Sur le parcours, la balle repose sur un fairway dense, presque moelleux l’été. Le contact est franc. Les divots cicatrisent vite, parfois même dans la journée. Les greens, fermes et roulants toute l’année, constituent une constante saluée par les nombreux joueurs professionnels qui s’entraînent ici. La régularité est une force. On sait donc à quoi s’attendre. Le resort ajoute une dimension supplémentaire. Après la partie, on ne s’empresse pas de quitter le site. On s’attarde. Terrasse. Lumière du soir sur la garrigue. Échanges entre membres et joueurs de passage. Le golf devient un lieu de vie. Pas seulement un terrain. Massane n’est donc pas un parcours figé dans une image traditionnelle. Il est en mouvement. Il expérimente. Il assume ses choix. Il accepte la critique. Et surtout il avance. « L’objectif, c’est d’intégrer les dix meilleurs golfs français », affirme Bruno Castel . La phrase claque. Elle engage. Elle fédère. Elle oblige. Et on y croit tellement l’énergie déployée est palpable.

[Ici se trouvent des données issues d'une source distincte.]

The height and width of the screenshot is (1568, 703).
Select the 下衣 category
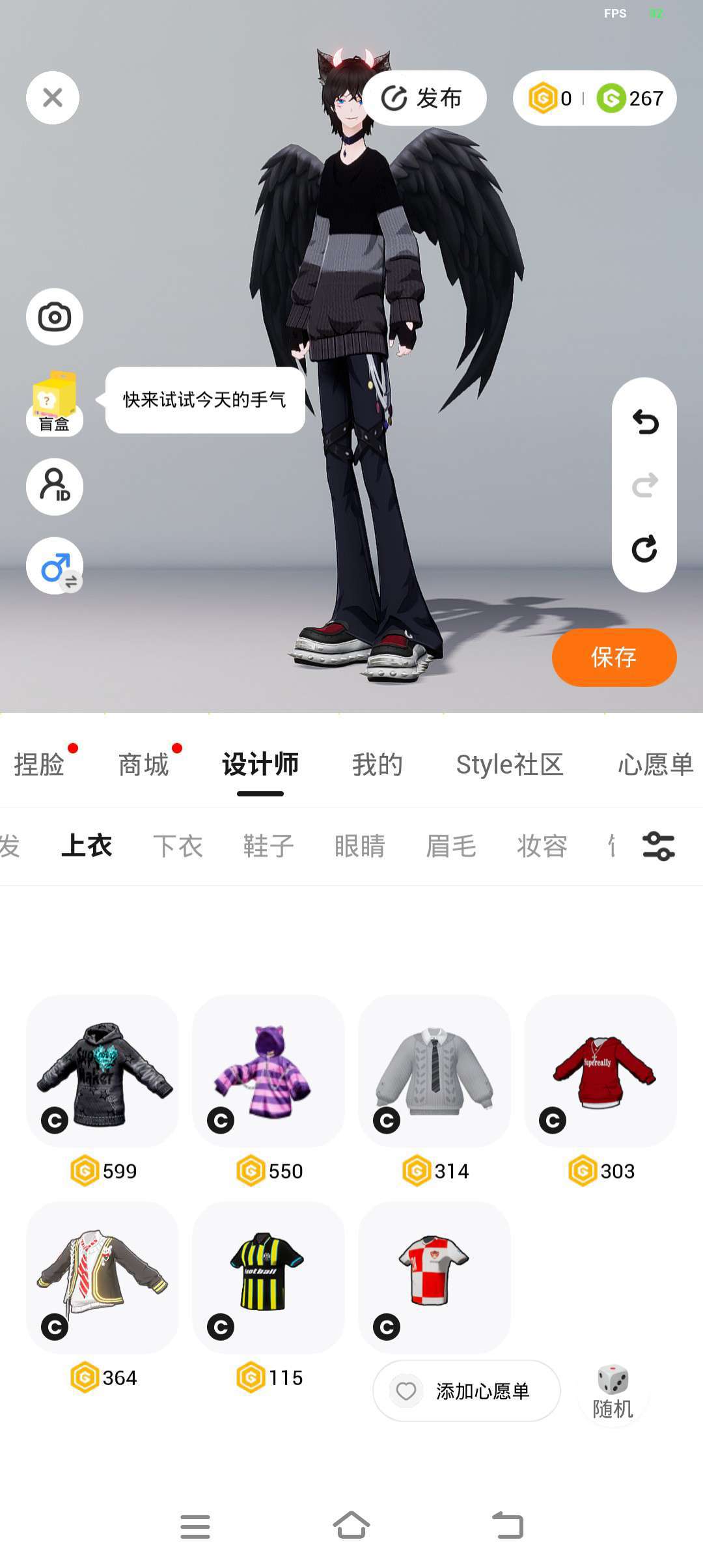coord(178,846)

Sur un fairway, on ne gagne pas en restant prudent. On gagne en prenant des risques, en allant chercher les drapeaux. Massane a choisi son jeu. Il reste maintenant à le tenir, et sans nul doute, le top 10 sera au rendez-vous.
Bruno Castel
Directeur du golf
Je suis arrivé à Massane en pleine transformation. Pendant un an et demi, j’ai été presque chef de chantier. J’ai appris le terrain, les entreprises, les contraintes techniques. Un directeur de golf doit connaître son parcours. Sans lui, on n’est rien. Avec Arthur Lejeune, on a porté cette transition vers le Bermuda grass. On savait que ce serait difficile au début. On a perdu environ 200 abonnés. On a entendu des critiques. Mais on avait les données. On savait que notre consommation d’eau serait divisée par deux. On savait aussi que la jouabilité resterait constante. Aujourd’hui, je vois les résultats. Des greens performants toute l’année. Une homogénéité remarquable l’été. Une exploitation plus sécurisée face aux restrictions. Mon objectif est clair. Mettre Massane dans le top 10 des golfs français. Pas pour la formule. Pour valider le travail accompli et pour ceux qui travaillent et croient en ce projet au quotidien.
Arthur Lejeune
Surintendant
La conversion de la flore à Massane s’est imposée à moi comme une évidence. Dans le sud, avec la chaleur et les contraintes hydriques, nous ne devions plus travailler contre la nature mais avec elle. J’ai observé que le bermuda commun, déjà présent sur le site, était celui qui s’adaptait le mieux. Nous avons donc fait le choix d’implanter sa version hybride, plus résistante, moins consommatrice d’eau et d’intrants. Ce projet ne s’est pas limité à un simple changement de gazon. Il s’est inscrit dans une refonte globale avec arrosage, remodelage, nouvelles méthodes d’entretien. Nous avons dû réapprendre notre métier, adapter nos pratiques, accepter de manager différemment. Avec le recul, je constate une réelle diminution de la consommation d’eau, moins de tontes hivernales, moins de produits chimiques, et des surfaces de jeu plus performantes. Ma plus grande fierté reste d’avoir mené ce chantier à son terme malgré une grave maladie. Je remercie à ce titre tous ceux qui m’ont soutenu. Aujourd’hui, je veux poursuivre cette transition progressivement et faire de Massane une référence durable dans le sud.